**Exercise:**
Every line from the one holding "Task: Open the PREFERENCES sidebar entry" through the one holding "Tampa Bay Times" in the data below must be returned exactly, both ends included, with pictures left out and nothing else added.

═════ Information provided ═════

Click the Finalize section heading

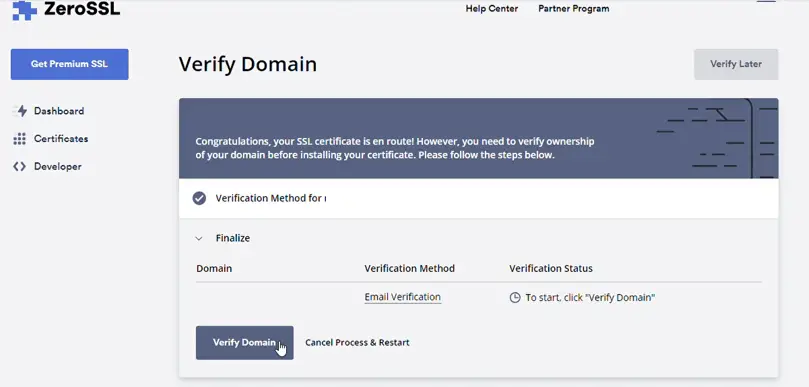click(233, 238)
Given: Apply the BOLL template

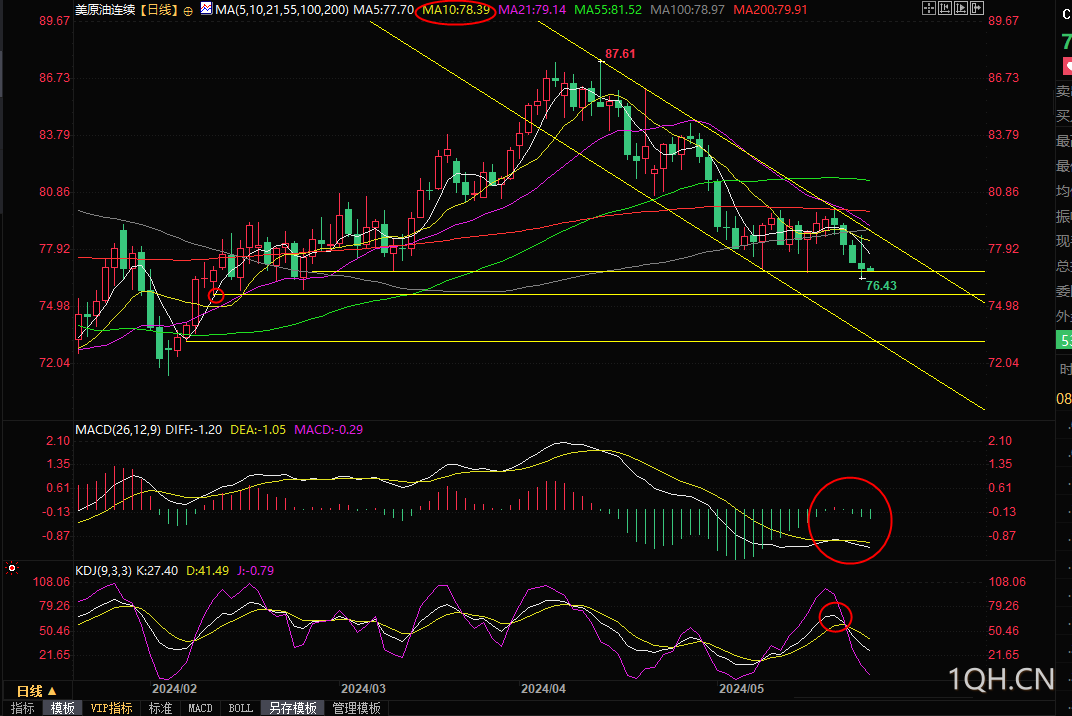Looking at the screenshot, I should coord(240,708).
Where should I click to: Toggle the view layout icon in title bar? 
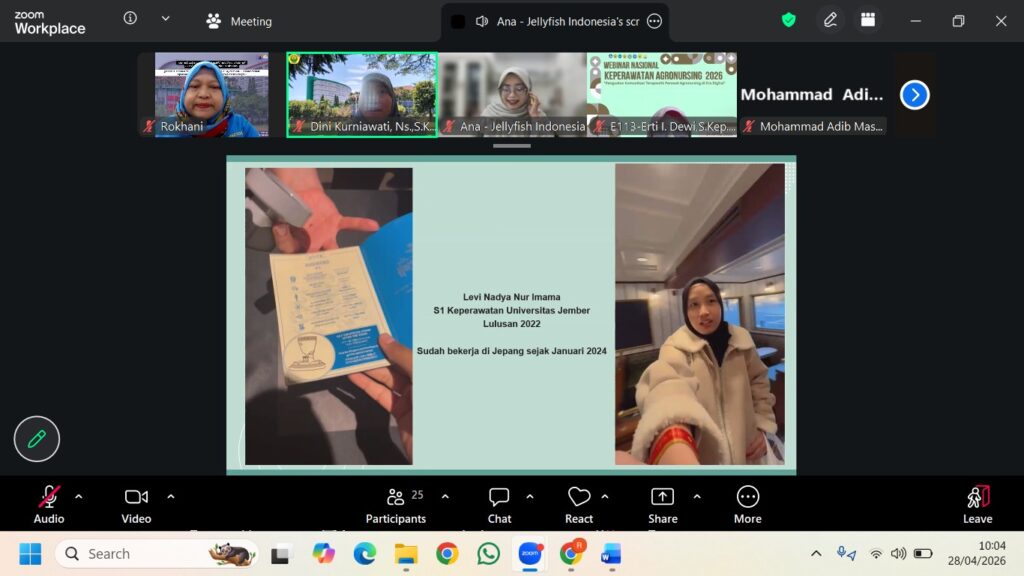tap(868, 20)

═════
═════ Information provided ═════

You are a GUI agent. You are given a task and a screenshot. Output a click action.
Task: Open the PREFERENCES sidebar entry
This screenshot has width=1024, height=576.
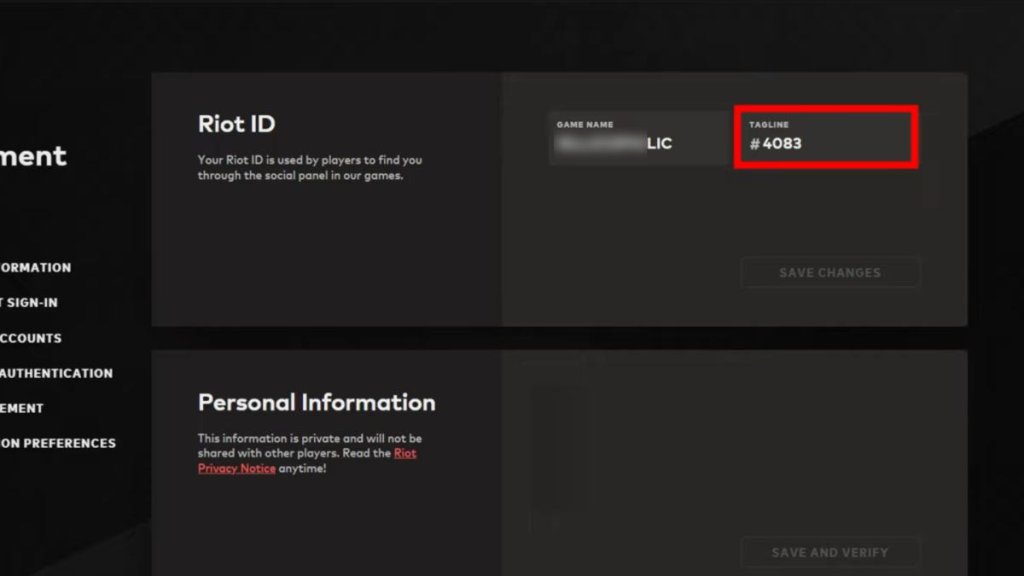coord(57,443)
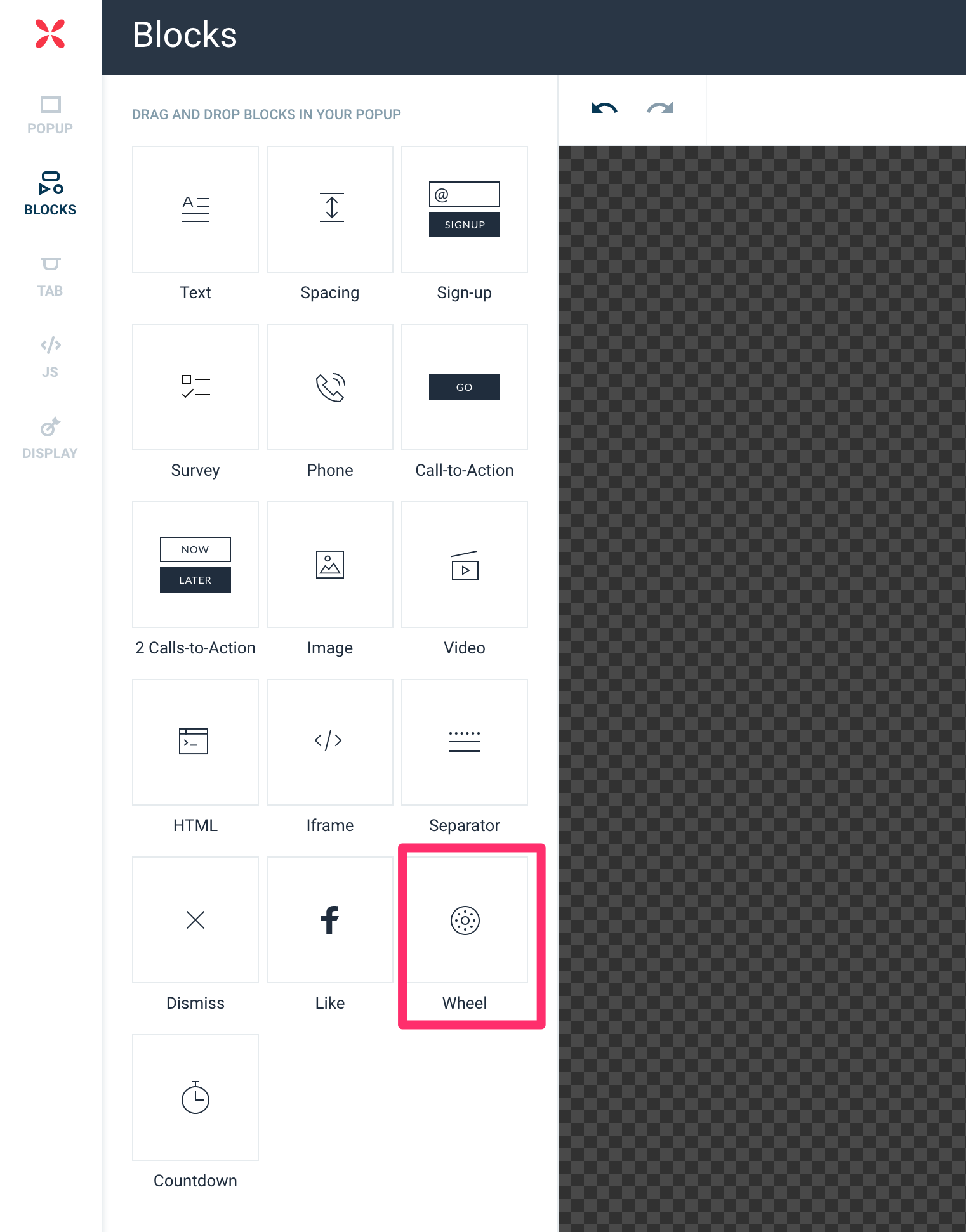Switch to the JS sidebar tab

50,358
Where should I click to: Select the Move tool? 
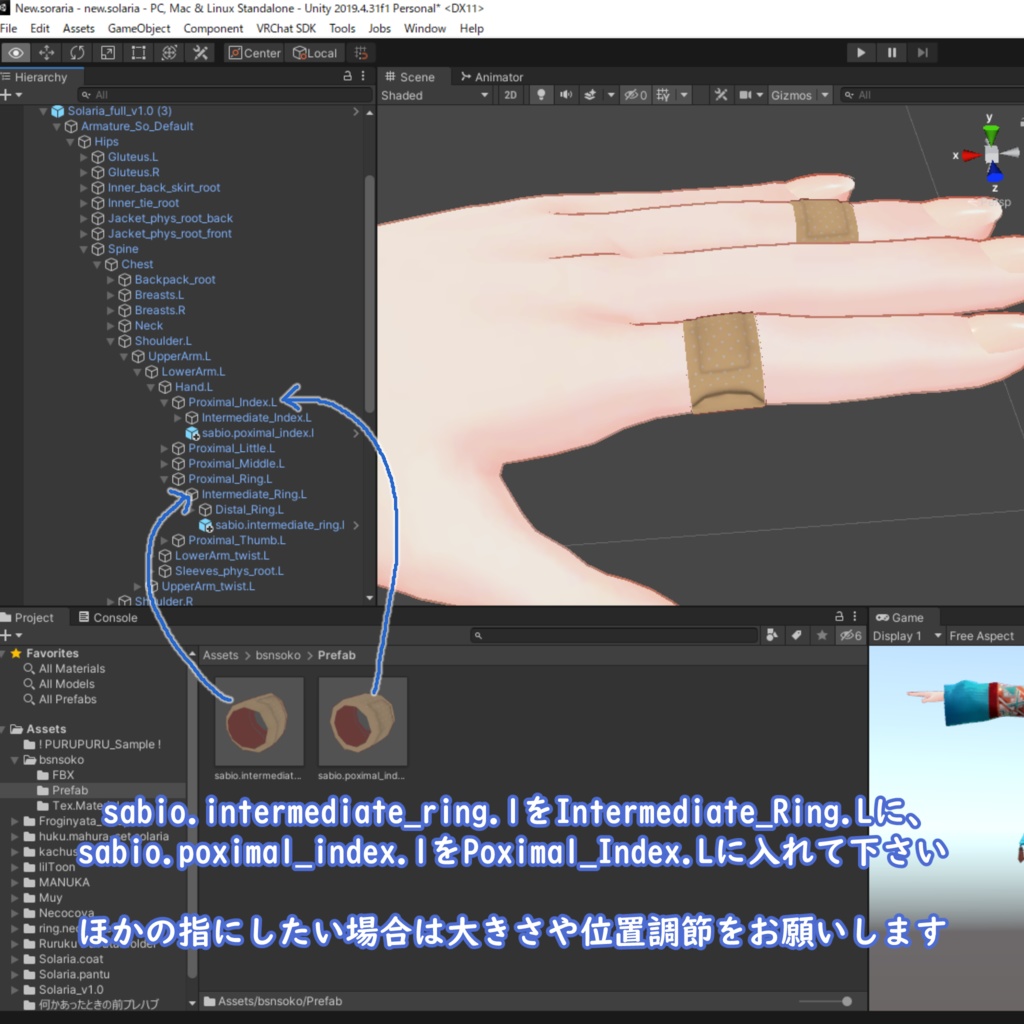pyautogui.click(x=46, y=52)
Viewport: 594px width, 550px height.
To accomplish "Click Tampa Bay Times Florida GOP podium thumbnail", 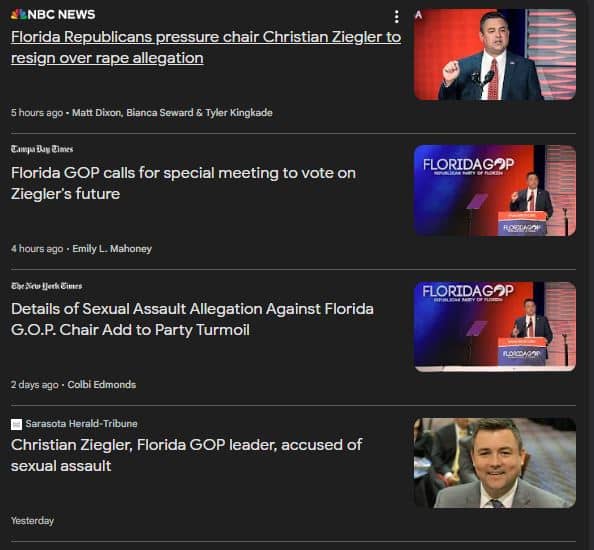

═════

**Worked solution:**
Task: Open the PREFERENCES sidebar entry
This screenshot has width=1024, height=576.
coord(57,443)
Switch to the JS sidebar tab

50,358
Where should I click to: Select the Move tool? 
pyautogui.click(x=46, y=52)
Viewport: 594px width, 550px height.
To accomplish "Click Tampa Bay Times Florida GOP podium thumbnail", 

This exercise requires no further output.